CATCH-UPは、ChIP-seqおよびATAC-seqデータの解析を標準化するために構築されたPythonベースのSnakemakeパイプラインです。生のシーケンシングデータ(fastq.gzファイル)を入力として受け取り、各ステップのそれぞれの結果を提供するピーク(.bed)ファイルの形式で出力を生成します。設定ファイルはyaml形式(config.yaml)で提供しており、ユーザーは各分析ステップのパラメータを編集することができます。snakemakeに実装された管理システムは、ユーザーが大量のデータを提供する場合に、さまざまなコンピューティングインフラストラクチャ(サーバー、クラスター、クラウドシステム、パーソナルコンピューターなど)を並行して使用できます。

以下に、ワークフローの各ステップについて詳しく説明します (ワークフローの図については、 図 1 を参照してください)。この説明は、プロトコルセクションのステップバイステップに従うために不可欠です。

fastq の移動: パイプラインの最初のステップは、生の fastq ファイルを名前付きの分析ディレクトリにコピーすることです。これにより、生データファイルの破損や変更を避けるために、元のデータはそのまま残ります。

連結:生のシーケンシングデータに複数のレーンが含まれている場合、解析前にレーンを連結するためにこの手順が必要です。デフォルトでは、パイプラインはすべての fastq ファイルを 1 つのサンプルとして扱います。この連結ステップは、構成ファイルで定義する必要があります。

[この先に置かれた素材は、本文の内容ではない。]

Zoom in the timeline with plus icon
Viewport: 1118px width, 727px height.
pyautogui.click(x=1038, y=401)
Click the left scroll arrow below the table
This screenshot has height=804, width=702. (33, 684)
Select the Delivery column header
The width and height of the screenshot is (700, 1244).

トリミング:オプションのデータクリーニングステップ。これにより、trimmomatic15 を使用して低品質の読み取りまたはアダプター シーケンスをトリミングできます。ユーザーは、アダプター シーケンスのカスタム fasta ファイルを提供できます。例は、アダプター・ディレクトリーにあります。追加のトリミング パラメーターは、構成ファイルで定義できます。デフォルトでは、ワークフローはこのルールをスキップします。

アライナー:アライメントの場合、Bowtie216 がデフォルトで適用されます。BWA-MEM217 などの代替アライメントツールも指定できます。Bowtie2 アライメントツールは、比較的短いリードを比較的大きなゲノムにアラインメントするのに特に長けており、ChIP-seq および ATAC-seq データを哺乳類のゲノムにアラインメントするのに適しているため、デフォルトとして選択されています。中間ファイルを避けるために、アライナーは samtools ビューにパイプされ、bam ファイルが出力に保存されます。このルールでは、ユーザーは、読み取りをマッピングする優先ゲノムビルドを指定する必要があります。例:hg19/hg38(ヒト)、mm10/mm39(マウス)。

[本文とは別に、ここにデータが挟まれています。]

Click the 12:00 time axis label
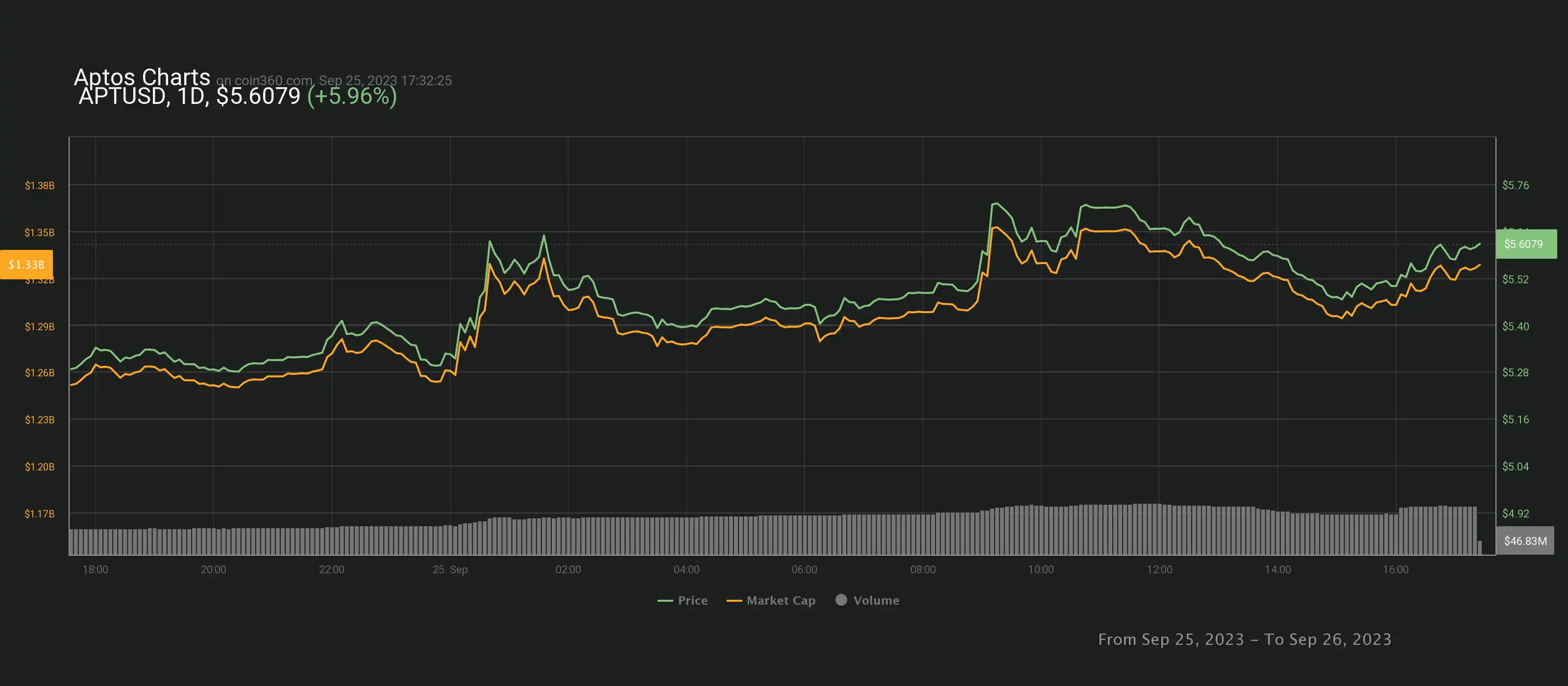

フィルタリング: 適切にマッピングされた読み取りは保持され、低品質の読み取りはフィルタリングされます。デフォルト: samtools ビュー、パラメータ: -bShuF 4 -f 3 -q 30。

ソート: 整列された読み取りは、左端の座標の順にソートされます。デフォルト: samtools sort (snakemake wrapper), パラメータ: -m 4G.

重複をマークする: すべての重複読み取りが識別され、フラグが付けられます。ユーザーは、構成ファイルのパラメーターを変更することで、これらのファイルを削除することを決定できます。デフォルト: Picard MarkDuplicates (snakemake ラッパー)、パラメータ付き: --REMOVE_DUPLICATES False は重複にフラグを立てて保持します。

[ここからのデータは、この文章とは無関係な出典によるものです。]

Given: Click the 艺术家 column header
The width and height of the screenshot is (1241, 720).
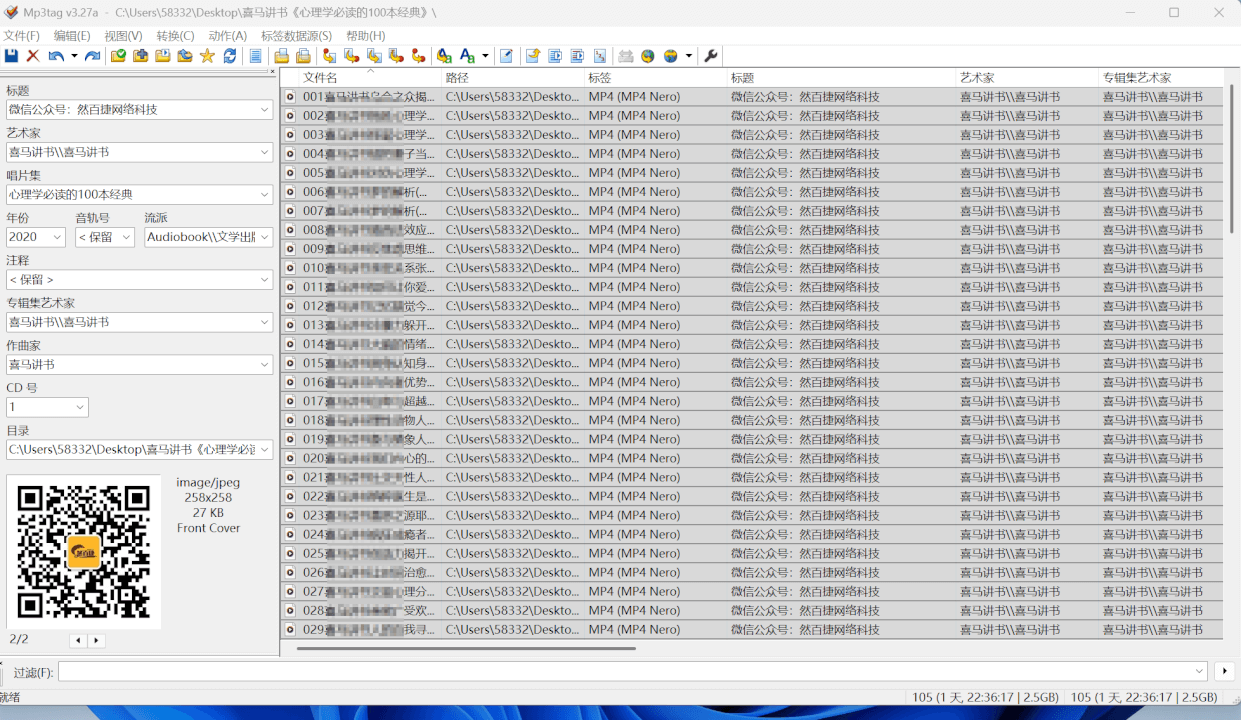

マージ bam: シーケンシングデータがレプリケートまたはサンプルで構成されている場合、ユーザーは 1 つの bam にマージしたい場合があります。この場合、ユーザーは bams をマージするか、分析全体で bam ファイルを分離するかを選択できます。ユーザーが bams をマージすることを選択した場合 (samtools merge を使用)、マージされた bams に共通のプレフィックスを指定する必要があります。

インデックス:この手順では、ソートされた座標にインデックスを付けます。デフォルト: samtools index (snakemake wrapper)、samtools によって指定されたデフォルトのパラメータを使用。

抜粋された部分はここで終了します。